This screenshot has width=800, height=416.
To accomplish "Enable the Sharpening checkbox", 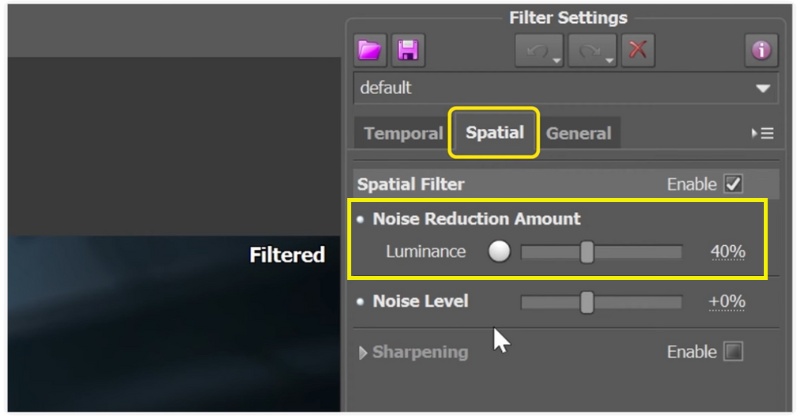I will pos(733,352).
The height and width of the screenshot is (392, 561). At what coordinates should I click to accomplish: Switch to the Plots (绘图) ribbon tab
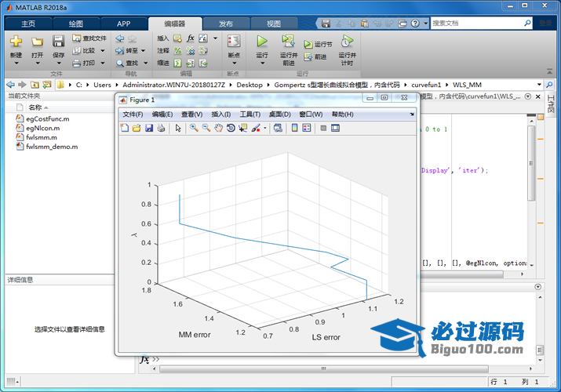76,24
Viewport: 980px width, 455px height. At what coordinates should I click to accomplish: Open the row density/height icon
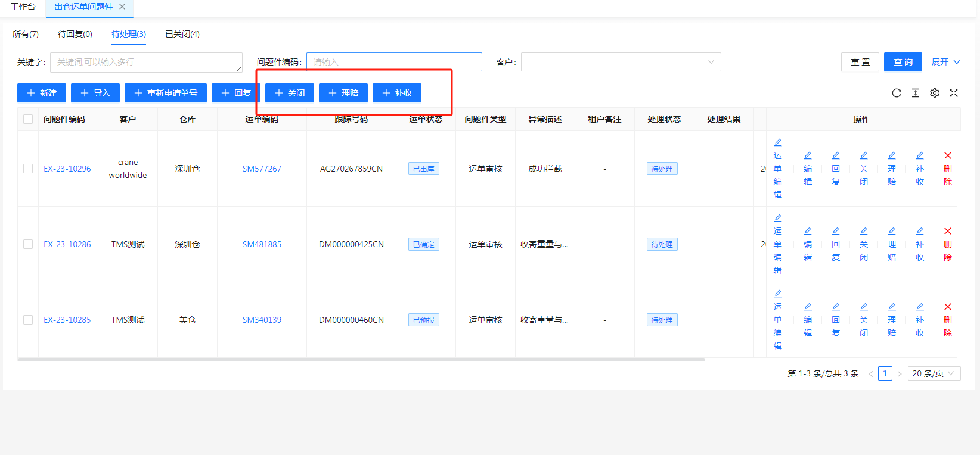[915, 93]
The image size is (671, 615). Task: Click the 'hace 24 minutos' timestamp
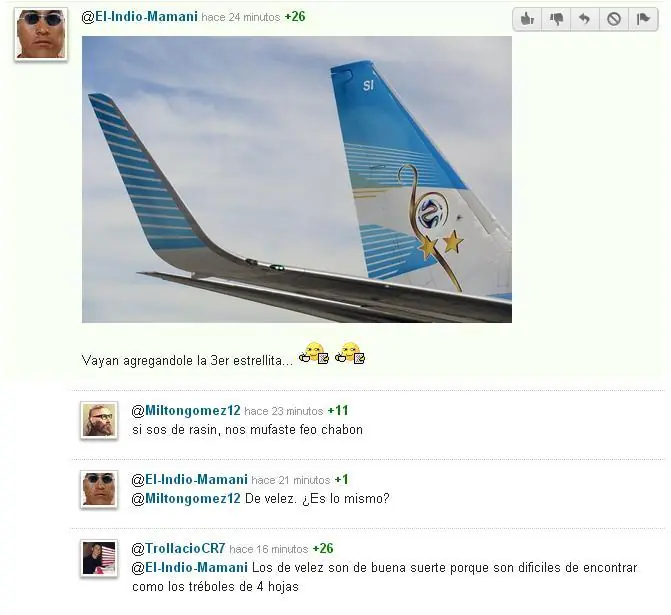coord(240,17)
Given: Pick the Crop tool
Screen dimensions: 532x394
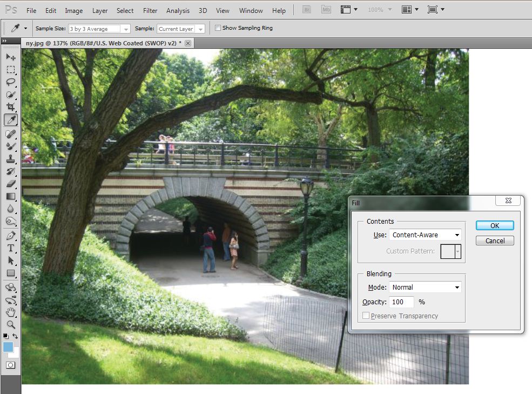Looking at the screenshot, I should coord(11,107).
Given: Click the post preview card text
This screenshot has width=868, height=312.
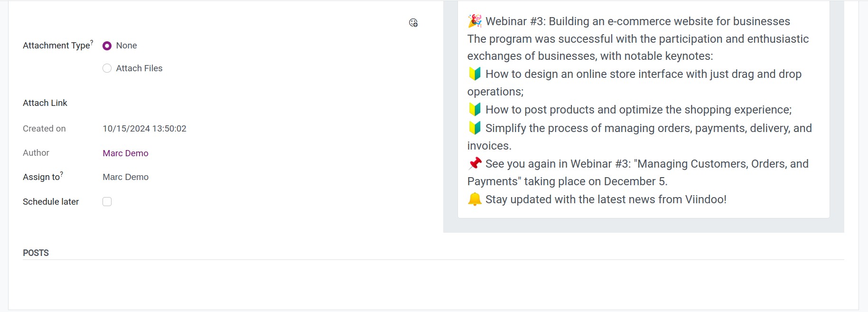Looking at the screenshot, I should (644, 110).
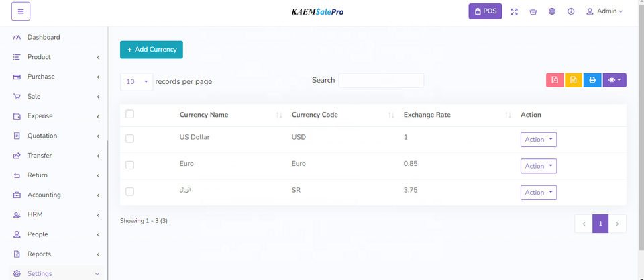Screen dimensions: 644x280
Task: Open column visibility eye dropdown
Action: click(x=614, y=80)
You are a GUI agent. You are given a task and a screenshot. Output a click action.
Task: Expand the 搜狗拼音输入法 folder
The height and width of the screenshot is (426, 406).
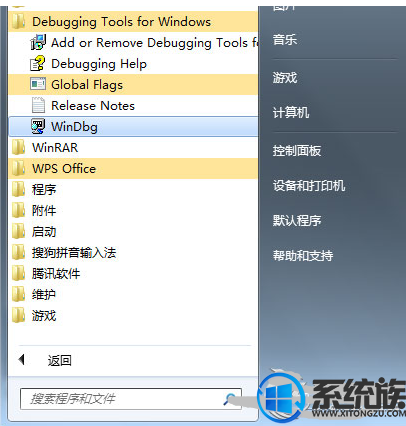pyautogui.click(x=133, y=253)
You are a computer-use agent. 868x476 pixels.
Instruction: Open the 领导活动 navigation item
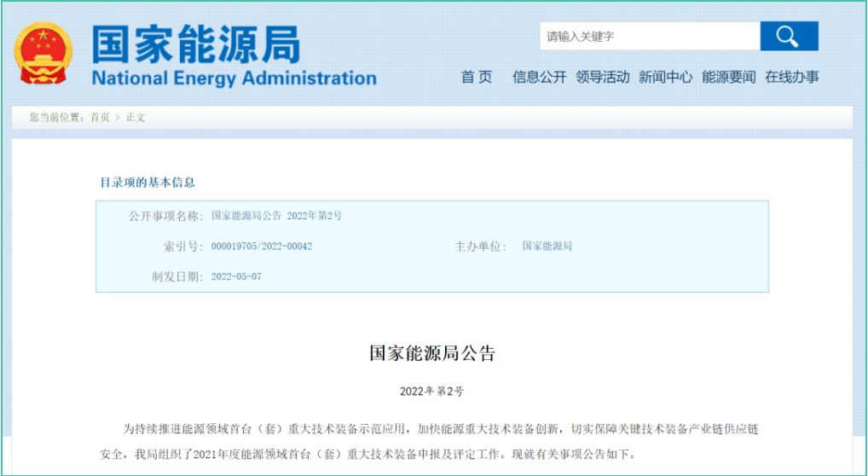pos(602,77)
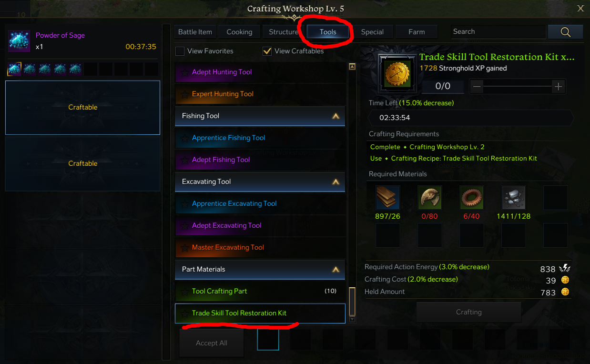Screen dimensions: 590x364
Task: Open the Special tab
Action: 372,32
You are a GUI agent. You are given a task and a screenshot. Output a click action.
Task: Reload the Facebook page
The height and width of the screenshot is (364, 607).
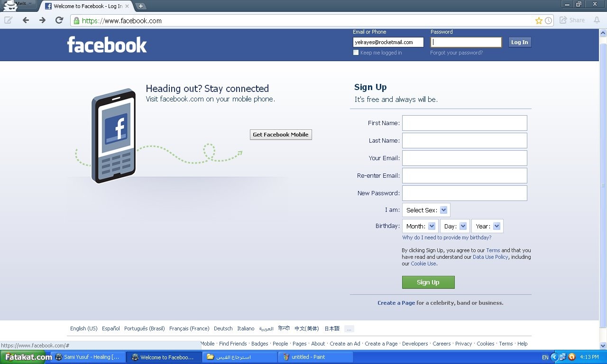point(59,20)
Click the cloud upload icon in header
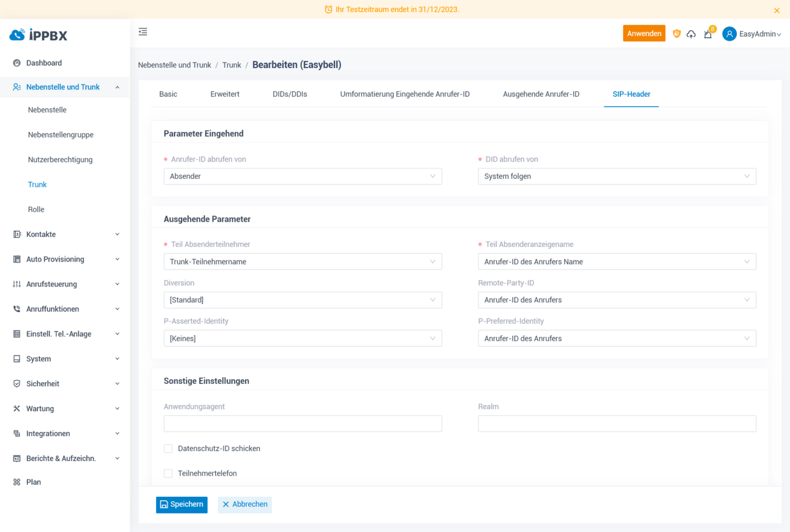This screenshot has width=790, height=532. pos(691,34)
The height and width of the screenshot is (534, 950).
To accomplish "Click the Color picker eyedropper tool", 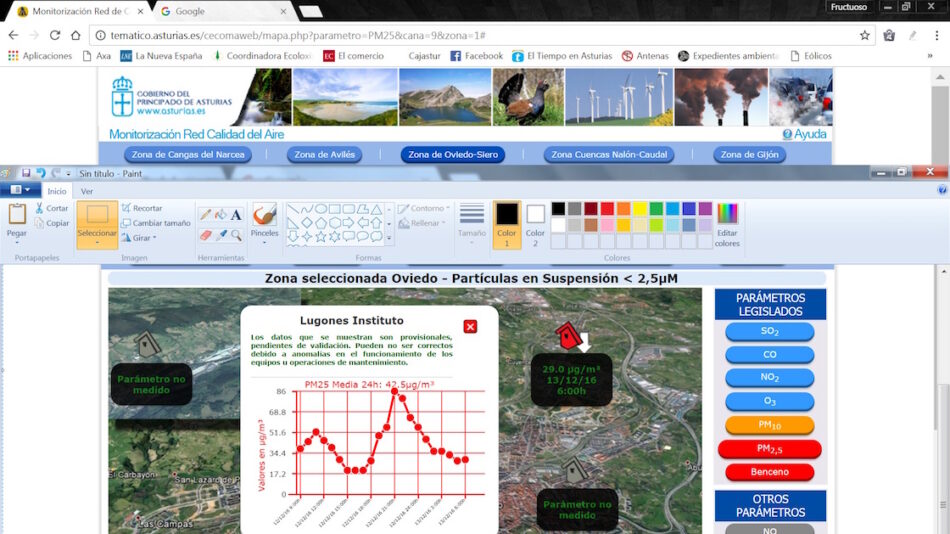I will pos(220,235).
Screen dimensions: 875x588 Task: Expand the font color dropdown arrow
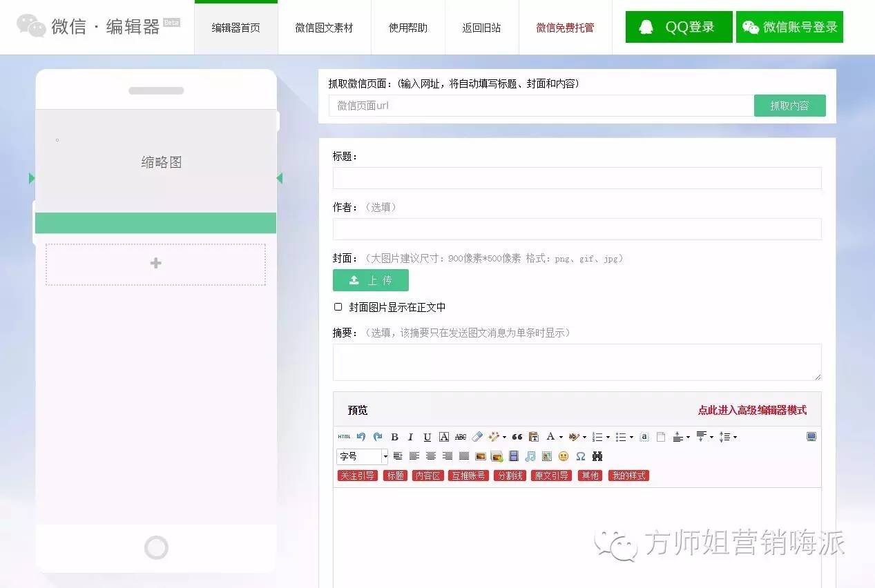(559, 436)
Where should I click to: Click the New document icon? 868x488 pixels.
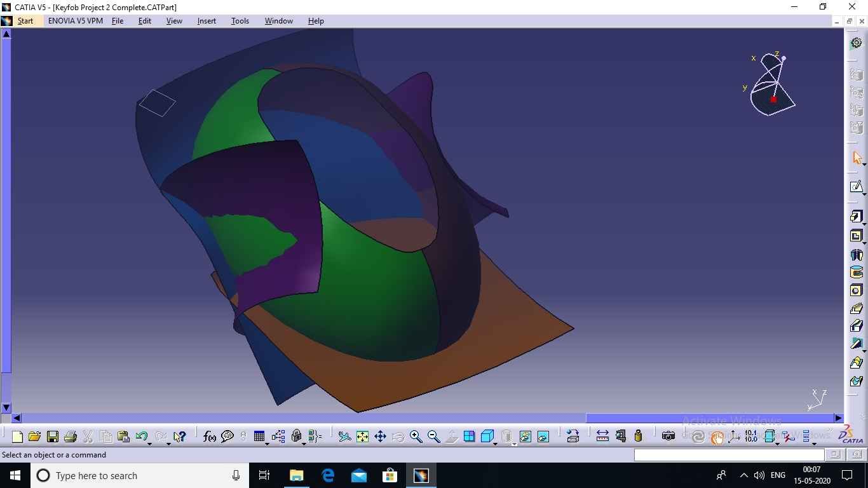pos(17,437)
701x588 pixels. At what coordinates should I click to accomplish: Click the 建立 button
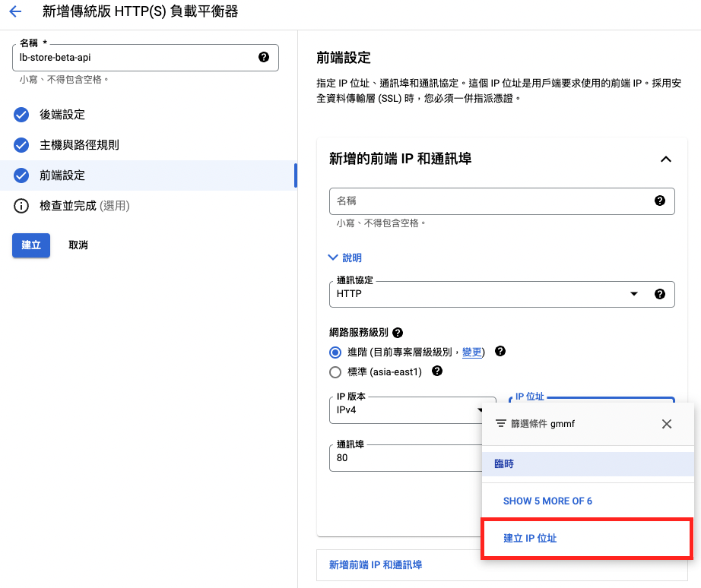(x=31, y=245)
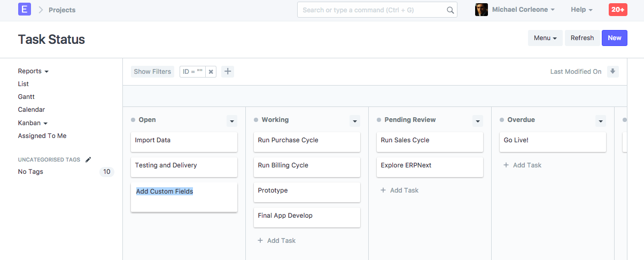Click Michael Corleone avatar picture
The height and width of the screenshot is (260, 644).
pos(482,10)
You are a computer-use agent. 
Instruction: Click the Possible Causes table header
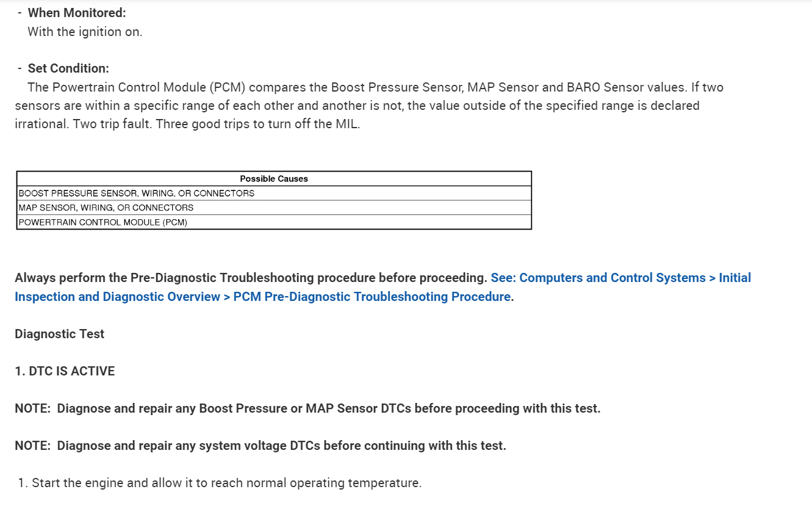pos(274,179)
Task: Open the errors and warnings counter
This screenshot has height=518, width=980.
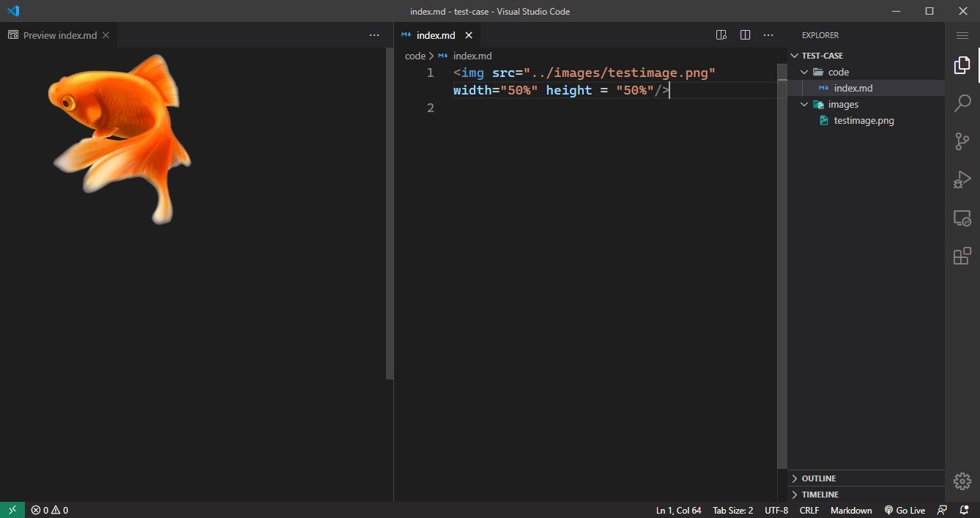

- - - - -

Set down the line containing "Screen dimensions: 875x588" and every line after it up to the end of the material, exactly as written, but not the pictures.

Screen dimensions: 875x588 Task: Expand the font color dropdown arrow
(559, 436)
Where should I click to: Click the New document icon? 868x488 pixels.
pos(17,437)
701x588 pixels. At what coordinates should I click to accomplish: Click the 建立 button
(x=31, y=245)
Click Michael Corleone avatar picture
The height and width of the screenshot is (260, 644).
pos(482,10)
You are a computer-use agent. 
Instruction: Click the Possible Causes table header
pos(274,179)
Task: Open the errors and warnings counter
This screenshot has height=518, width=980.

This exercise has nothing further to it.